E.M.H. Briefe vom Bauhaus Nr.7


Nun da wären wir wieder nach einigen Turbulenzen des jetzigen äußeren Lebens, die mich vom Weiterschreiben dieser Briefe abgehalten haben.

Ich bin immer noch im Bauhaus, erfreue mich eines etwas selbständigen Seins im Kontor desselben und schaue aus dem Fenster zur Straße hin. Vor diesem Fenster im kleinen staubigen Vorgarten habe ich auf einem kleinem Beet Ringelblumen ausgesät und sie wuchern in einem wunderschönen Durcheinander von dunkel-orange bis hellgelb dort. Es ist eine Pracht und gerade so, wie ich es liebe.

Gegenüber von uns, ein bißchen im Grunde auf der anderen Straßenseite liegt das Grundstück der Böhnke’s mit dem eingezäunten größeren Hof, wo sie all die Truthähne züchten. Wie oft stand ich da am Gatter und habe die Tiere geärgert ! Ja Kinder sind manchmal grausam in all ihrer Unschuld und ich machte da keine Ausnahme! Ja, ich stand dann am Gatter und habe stimmlich das “Gejuddele” der Truthühner nachgemacht, die alle aufgeregt und furios mit immer roter werdenden Kinnlappen herkamen und zu mir zurückjuddelten. … Jetzt natürlich würden mich solche Späße nicht mehr so erfreuen.

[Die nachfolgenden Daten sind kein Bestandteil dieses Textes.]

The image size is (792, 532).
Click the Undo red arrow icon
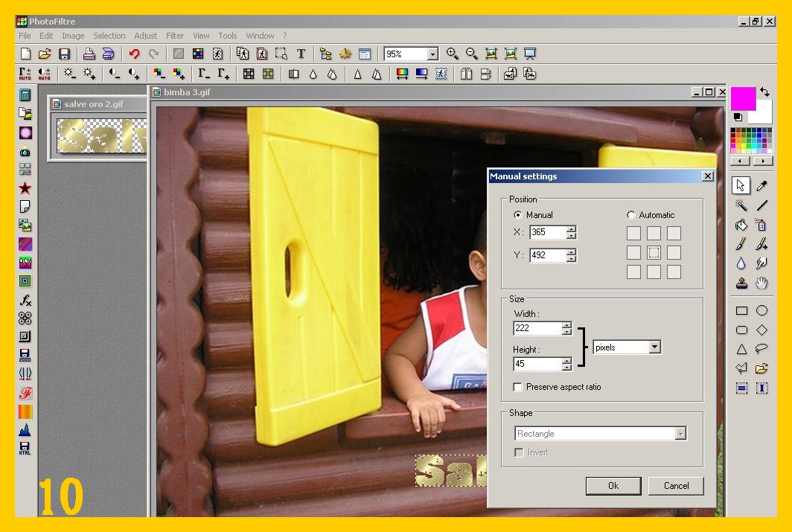(134, 54)
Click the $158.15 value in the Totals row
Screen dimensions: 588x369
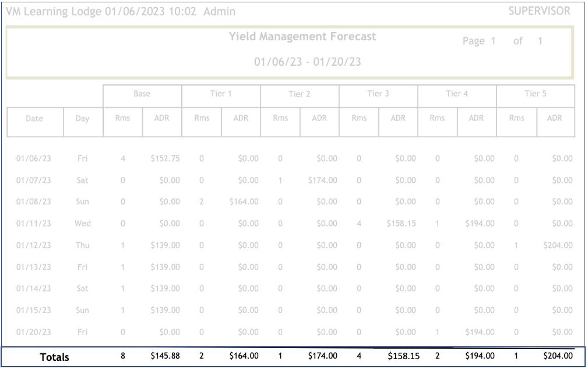403,356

Gleich im Anschluß an das “Truthahn-Grundstück” lag der Friedhof, den ich immer eiligst durchqueren mußte, wenn ich morgens zu spät dran war. Und das war ich meistens. Da konnte man dann ein 8jähriges Mädchen mit fliegenden auf-und-nieder wippenden  Zöpfen über die Gräberecken springen sehen mit dem Schultornister auf dem Rücken, der alle diese Bewegungen mitmachte. Wenn es nach meiner Mutter gegangen wäre, dann wäre ich wohl mit all den anderen Kindern der Evakuierten in Heilsberg in die “Adolf-Hitler-Schule” ein geschult worden – aber das war ein Ding der Unmöglichkeit, da ich eine Angehörige einer der ältesten Familie, der Koslowski’s, war, die schon mehrere Jahrunderte in Heilsbertg ansässig war. Ich konnte auch überall auf Verwandte meines Namens treffen, es gab da z.B. ein Schumacher in der Nähe des Hohen Tores und in einer Seitenstraße unweit des Marktes habe ich oft vor dem Haus meines Urgroßvaters gestanden, das noch eine gut lesbare Inschrift trug: Robert Koslowski u.Söhne, Kürschnermeister.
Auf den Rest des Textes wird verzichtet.